During his tenure at CMU, Rashid developed the Mach multiprocessor operating system,
which has been influential in the design of many modern operating systems and remains
at the core of a number of commercial systems.
Rashid was inducted into the National Academy of Engineering in 2003 for his work
in operating systems and for innovation in industrial research.
He also is credited with co-development of one of the earliest networked computer games,
"Alto Trek," during the mid-1970s. An updated version of this game has been developed by
Microsoft and has been released under the name "Allegiance."
Rashid is a member of the National Science Foundation (NSF) Computer Directorate Advisory
Committee. He is a past member of the DARPA UNIX Steering Committee and the CSNet Executive
Committee and a former chairman of the ACM Software System Awards Committee.

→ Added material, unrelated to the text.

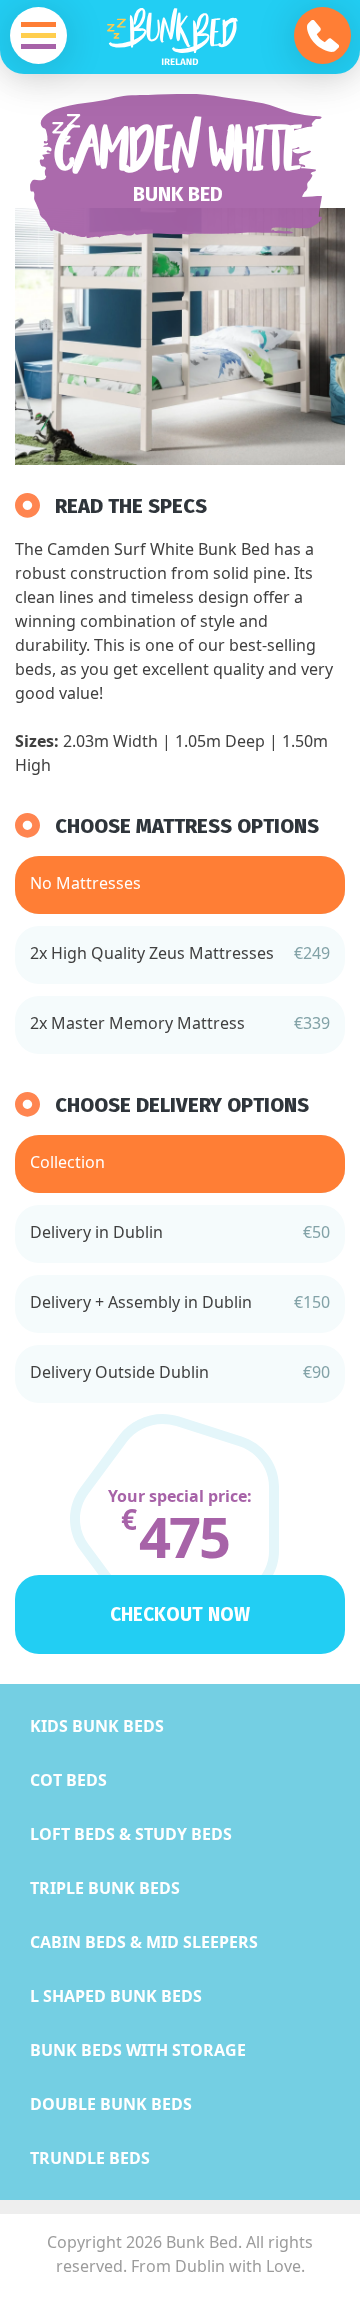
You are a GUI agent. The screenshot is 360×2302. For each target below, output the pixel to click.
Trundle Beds (90, 2158)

Rashid's research interests have focused on artificial intelligence, operating systems,
networking and multiprocessors. He has participated in the design and implementation of
the University of Rochester RIG operating system (1975-1979), the Rochester Virtual
Terminal Management System (1976-1979), the CMU Distributed Sensor Network Testbed
(1980-1983) and CMU's SPICE distributed personal computing environment, which included
the Accent network operating system (1981-1985). He has published papers on computer
vision, operating systems, programming languages for distributed processing, network
protocols and communication security.
Rashid received master of science (1977) and doctoral (1980) degrees in computer science
from the University of Rochester. He graduated with honors in mathematics and comparative
literature from Stanford University in 1974.
Mozelle W. Thompson was sworn in as a Commissioner on the Federal Trade Commission December 17, 1997.
Mr. Thompson previously held the position of Principal Deputy Assistant Secretary at the Department of the Treasury where he was responsible for overseeing domestic spending and credit policies, including the operations of the Federal Financing Bank and the Office of Government Financing. Mr. Thompson was also responsible for creating the Office of Privatization, which among its activities provides guidance on the privatization of federal assets and operations, and for developing the financial assistance plan for the District of Columbia. Mr. Thompson was initially appointed Deputy Assistant Secretary in August 1993, and served as Principal Deputy Assistant Secretary from April 1996 until his appointment to the Commission.
Prior to joining the Treasury Department, Mr. Thompson served as Acting Executive Director and General Counsel to the New York State Finance Agency and its four sister corporations. Mr. Thompson also was an attorney with the New York firm of Skadden, Arps, Slate, Meagher and Flom.
Mr. Thompson is a graduate of Columbia College and Columbia Law School. He also holds an M.P.A. from Princeton University's Woodrow Wilson School of Public and International Affairs. After graduating law school, Mr. Thompson served as law clerk to U.S. District Court Judge William M. Hoeveler in Miami, Florida. He has been on the faculties of the Woodrow Wilson School and Fordham Law School, and has been an Irvine Foundation Visiting Scholar at Stanford Law School.
Mr. Thompson currently serves as Chairman of the Organization for Economic Cooperation and Development (OECD) Consumer Policy Committee where he also leads the United States delegation. Mr. Thompson was past president of the International Marketing Supervision Network (IMSN), an association of international consumer protection enforcement agencies.
Mr. Thompson has been active in a number of professional and civic organizations, including the Association of Black Princeton Alumni and the Executive Board of Practicing Attorneys for Law Students, a mentoring organization assisting African-American and Latino law students. He is presently Vice President of the Columbia College Alumni Association, and is a member of the bar in New York State and the District of Columbia.
Mr. Thompson was born in Pittsburgh, Pennsylvania, and is the son of Charles and Eiko Suzaki Thompson of West Babylon, New York.